-- The task --
Copy every line of the data below exactly as given, except for the pictures.
_ _ _
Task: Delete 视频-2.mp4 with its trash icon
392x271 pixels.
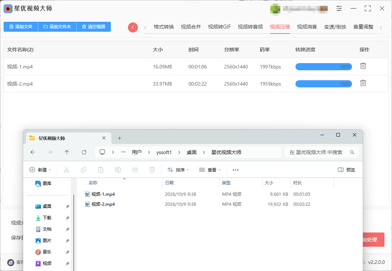Action: (x=363, y=83)
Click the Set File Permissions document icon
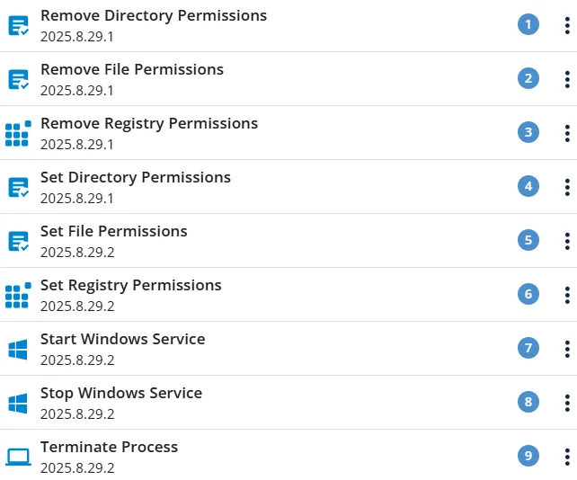Image resolution: width=577 pixels, height=480 pixels. coord(18,241)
_ _ _
-- Your response --
Task: Delete 视频-2.mp4 with its trash icon
392x271 pixels.
Action: (x=363, y=83)
Click the Set File Permissions document icon
Image resolution: width=577 pixels, height=480 pixels. coord(18,241)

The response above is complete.